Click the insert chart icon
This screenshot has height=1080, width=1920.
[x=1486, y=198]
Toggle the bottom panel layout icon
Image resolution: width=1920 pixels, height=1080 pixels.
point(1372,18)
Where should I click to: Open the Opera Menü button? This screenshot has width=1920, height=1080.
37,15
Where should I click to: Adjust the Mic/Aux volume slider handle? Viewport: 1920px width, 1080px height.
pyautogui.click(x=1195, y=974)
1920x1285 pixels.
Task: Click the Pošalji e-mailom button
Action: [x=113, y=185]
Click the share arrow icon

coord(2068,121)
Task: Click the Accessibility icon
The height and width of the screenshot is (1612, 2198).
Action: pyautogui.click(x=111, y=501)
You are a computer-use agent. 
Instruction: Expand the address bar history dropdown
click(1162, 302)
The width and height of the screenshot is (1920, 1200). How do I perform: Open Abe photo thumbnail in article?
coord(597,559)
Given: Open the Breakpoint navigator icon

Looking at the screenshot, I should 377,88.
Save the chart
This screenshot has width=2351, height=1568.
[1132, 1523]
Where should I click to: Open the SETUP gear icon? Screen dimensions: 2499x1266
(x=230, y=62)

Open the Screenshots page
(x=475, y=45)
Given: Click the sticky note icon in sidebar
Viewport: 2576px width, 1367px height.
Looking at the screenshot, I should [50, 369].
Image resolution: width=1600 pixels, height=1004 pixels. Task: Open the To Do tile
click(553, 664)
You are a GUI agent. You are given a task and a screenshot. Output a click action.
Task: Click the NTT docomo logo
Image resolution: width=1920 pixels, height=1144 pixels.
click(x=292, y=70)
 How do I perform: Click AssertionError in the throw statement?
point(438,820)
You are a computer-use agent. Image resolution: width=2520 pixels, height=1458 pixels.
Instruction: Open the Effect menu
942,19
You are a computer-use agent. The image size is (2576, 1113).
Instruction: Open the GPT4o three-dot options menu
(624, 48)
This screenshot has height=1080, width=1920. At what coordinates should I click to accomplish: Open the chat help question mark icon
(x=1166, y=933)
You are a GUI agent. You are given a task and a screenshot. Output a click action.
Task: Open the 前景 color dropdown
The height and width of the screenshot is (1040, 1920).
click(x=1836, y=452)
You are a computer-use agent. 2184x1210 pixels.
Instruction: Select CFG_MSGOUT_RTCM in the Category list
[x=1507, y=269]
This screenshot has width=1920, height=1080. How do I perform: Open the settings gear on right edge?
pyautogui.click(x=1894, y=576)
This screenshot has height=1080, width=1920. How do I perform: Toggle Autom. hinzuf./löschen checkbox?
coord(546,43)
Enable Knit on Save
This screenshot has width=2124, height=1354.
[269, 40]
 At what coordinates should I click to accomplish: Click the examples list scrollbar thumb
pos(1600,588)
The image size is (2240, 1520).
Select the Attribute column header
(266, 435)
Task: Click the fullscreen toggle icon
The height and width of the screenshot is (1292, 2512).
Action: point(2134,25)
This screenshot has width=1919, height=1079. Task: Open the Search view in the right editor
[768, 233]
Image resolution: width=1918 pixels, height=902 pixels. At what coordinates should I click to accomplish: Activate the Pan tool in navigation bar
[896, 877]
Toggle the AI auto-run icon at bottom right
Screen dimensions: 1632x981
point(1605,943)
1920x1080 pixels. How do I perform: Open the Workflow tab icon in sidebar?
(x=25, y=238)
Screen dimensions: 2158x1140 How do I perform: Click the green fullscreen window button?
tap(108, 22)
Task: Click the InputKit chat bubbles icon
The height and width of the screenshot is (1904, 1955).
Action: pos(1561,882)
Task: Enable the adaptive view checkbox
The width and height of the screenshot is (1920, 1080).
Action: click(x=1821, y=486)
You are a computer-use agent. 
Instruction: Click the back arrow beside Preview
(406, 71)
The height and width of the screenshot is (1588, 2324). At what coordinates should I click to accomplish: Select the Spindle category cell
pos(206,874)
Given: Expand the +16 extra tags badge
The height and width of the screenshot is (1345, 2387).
-.-.-
Scan the material above for the word "computer", and copy every line in which it is found.

You are a computer-use agent. 
You are a computer-use agent. Image resolution: width=2520 pixels, height=1458 pixels.
You are a computer-use agent. The image size is (2576, 1113).
You are a computer-use agent. 2184x1210 pixels.
You are a computer-use agent. 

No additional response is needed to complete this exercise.